Tara menatap wajah gadis mungil yang tertidur pulas di pangkuannya. Tidak
seperti biasa, baru pertama ini dia begitu sayang kepada adik kecilnya.
Tangan Nirina, gadis kecil yang baru berusia lima tahun, memeluk erat jemari
kakaknya. Ada ketakutan kehilangan pada jemari mungil itu.

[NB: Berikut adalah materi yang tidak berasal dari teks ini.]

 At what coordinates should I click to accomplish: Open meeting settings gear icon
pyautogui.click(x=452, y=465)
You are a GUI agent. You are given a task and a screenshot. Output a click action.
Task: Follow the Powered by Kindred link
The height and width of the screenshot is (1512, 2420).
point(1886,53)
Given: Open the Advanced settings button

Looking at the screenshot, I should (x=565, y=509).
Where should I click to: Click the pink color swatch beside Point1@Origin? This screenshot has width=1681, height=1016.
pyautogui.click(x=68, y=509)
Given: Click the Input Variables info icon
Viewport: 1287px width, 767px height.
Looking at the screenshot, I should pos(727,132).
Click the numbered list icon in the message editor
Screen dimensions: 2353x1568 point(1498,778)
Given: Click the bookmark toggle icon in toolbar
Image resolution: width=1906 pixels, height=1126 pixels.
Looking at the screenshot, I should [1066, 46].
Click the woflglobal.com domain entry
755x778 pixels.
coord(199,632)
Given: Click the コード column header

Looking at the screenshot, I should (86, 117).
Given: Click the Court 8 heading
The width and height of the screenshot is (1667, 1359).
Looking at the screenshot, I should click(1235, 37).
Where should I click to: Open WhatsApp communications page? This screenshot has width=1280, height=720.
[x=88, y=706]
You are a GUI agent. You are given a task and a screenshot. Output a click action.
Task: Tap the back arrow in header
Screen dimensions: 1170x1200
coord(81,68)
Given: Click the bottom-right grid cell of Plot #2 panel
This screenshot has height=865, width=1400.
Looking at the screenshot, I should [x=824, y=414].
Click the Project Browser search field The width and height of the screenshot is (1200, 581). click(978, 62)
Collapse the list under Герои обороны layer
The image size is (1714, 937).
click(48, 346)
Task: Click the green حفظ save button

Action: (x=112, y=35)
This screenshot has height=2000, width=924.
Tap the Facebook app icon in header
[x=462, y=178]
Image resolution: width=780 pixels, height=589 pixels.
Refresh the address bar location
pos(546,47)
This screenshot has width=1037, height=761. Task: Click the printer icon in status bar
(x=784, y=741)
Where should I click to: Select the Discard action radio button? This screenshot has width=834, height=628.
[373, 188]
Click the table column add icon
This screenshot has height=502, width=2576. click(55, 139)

Hidup ini memang ganas, tak berpihak padanya. Setelah kedua orang tuanya
meninggal karena korban tablak lari. Kedua anak malang itu harus terlunta
mencari kerabatnya di kota lain.
“Jaga Nirina di rumah ya, bapak dan ibu ke rumah bude, sekadar ingin
mengucapkan selamat menempuh hidup baru kepada putrinya,” ujar ibunya
kala itu.
Tara, bocah 14 tahun yang belum sempat masuk ke rumah menjerit histeris
sembari berlari menghampiri kedua orang tuanya yang tergeletak di pinggir
jalan.
Akan tetapi di mana rumah bude? di mana kakak sepupunya yang menjadi
mempelai dan menempuh hidup baru penuh kebahagiaan?
Keduanya menempuh hidup baru, dengan jalur yang berbeda, rumah yang
berbeda. Kedua anak yatim piatu itu menjalani hidup baru di jalanan tanpa
tembok penghangat, tanpa atap pelindung.
“Ibu dan Bapak sudah punya rumah sendiri di surga, kita akan membangun
rumah juga di bawah langit itu,” seru Tara sembari menunjuk ke arah langit.
Netra bulat bergerak mengikuti telunjuk sang kakak, “Langitnya gelap, mana
mungkin kita bisa membangun rumah,” tanyanya polos.
“Bisa Nirina, nanti Mas tunjukkan caranya.” Kedua anak itu saling menatap,
ada gurat bahagia di mata Tara yang dipancarkan untuk menghibur Nirina.
Walaupun itu hanya sebuah kebahagian dusta.